The Bobcats could obviously use Jefferson, one of the NBA’s top low-post scorers, in a matchup with new Rockets center Dwight Howard, a three-time defensive player of the year. Howard signed with Houston over the summer, as Jefferson did with the Bobcats.

Bobcats coach Steve Clifford said it’s too soon to tell if Jefferson would play Wednesday, and if he does, whether he’d start or how many minutes he could handle. Clifford will consult with head athletic trainer Steve Stricker on the best course medically after Jefferson is reevaluated pregame.

“If not tomorrow, then definitely soon because he’s doing better,” Clifford said of Jefferson playing.

The Bobcats play three games in the first four nights of their season. After Houston they’re at home Friday against the Cleveland Cavaliers, then play Saturday at the New Orleans Pelicans.

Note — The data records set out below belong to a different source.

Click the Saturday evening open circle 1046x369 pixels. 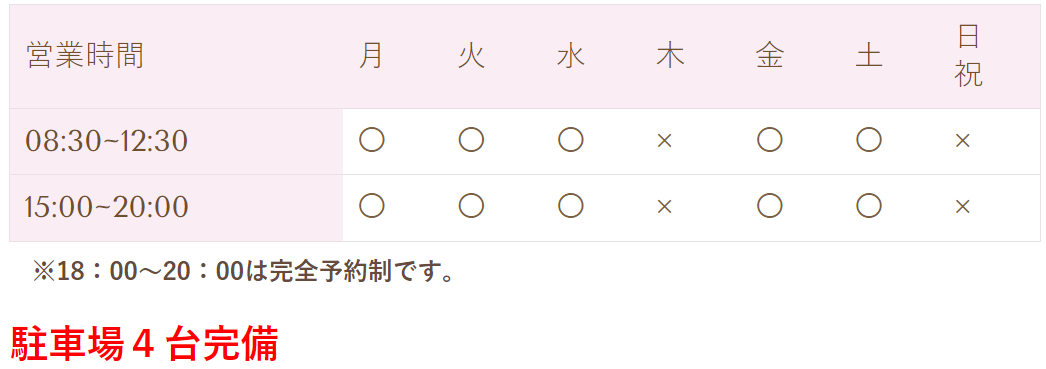[x=869, y=207]
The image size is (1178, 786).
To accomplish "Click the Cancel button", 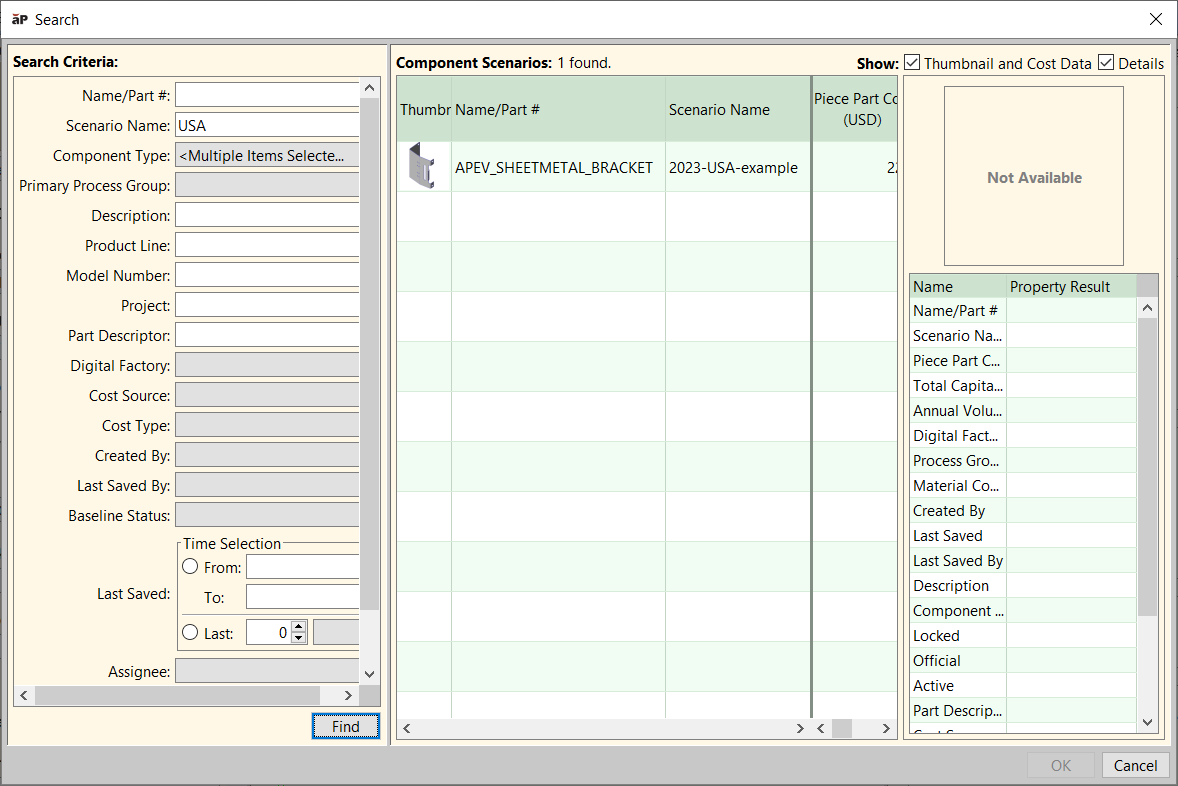I will click(1135, 765).
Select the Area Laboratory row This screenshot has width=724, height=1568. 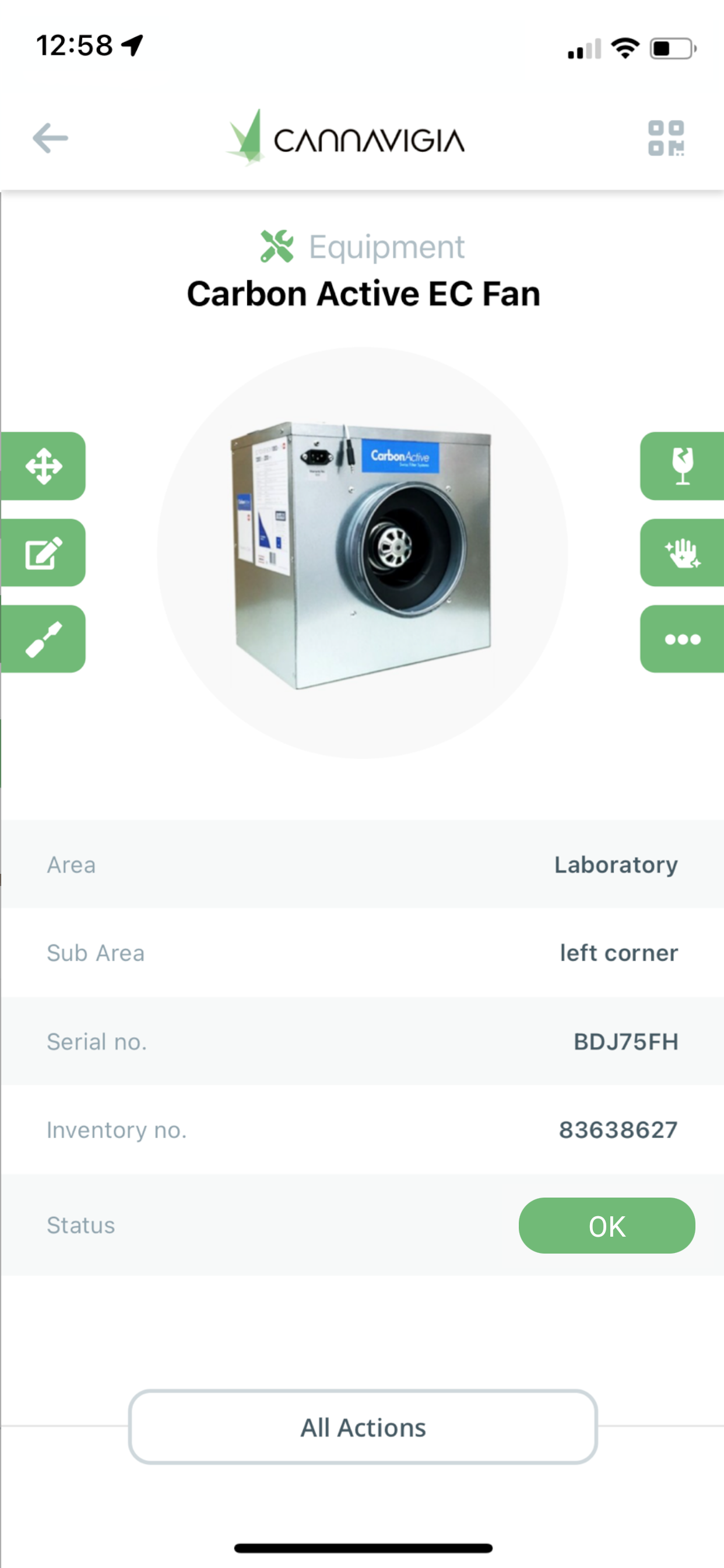click(x=362, y=864)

Jefferson increased his activity each day from Sunday through Tuesday until the soreness started late in Tuesday’s practice.

Clifford happy with Biyombo’s progress: Bismack Biyombo started six of eight exhibitions after Jefferson was hurt. He grabbed 20 or more rebounds in two of those exhibitions (Milwaukee and New York).

Biyombo played poorly in the Las Vegas Summer League. Clifford said Tuesday that Biyombo has bounced back nicely.

“The last six games he’s been a totally different player from the guy I saw on film last year and different from summer league,” Clifford said.

Clifford said Biyombo’s rebounding numbers are obvious, but the subtler improvement has been in Biyombo’s team defense.

“Now it’s about him doing that over 40 to 60 games a year,” Clifford said.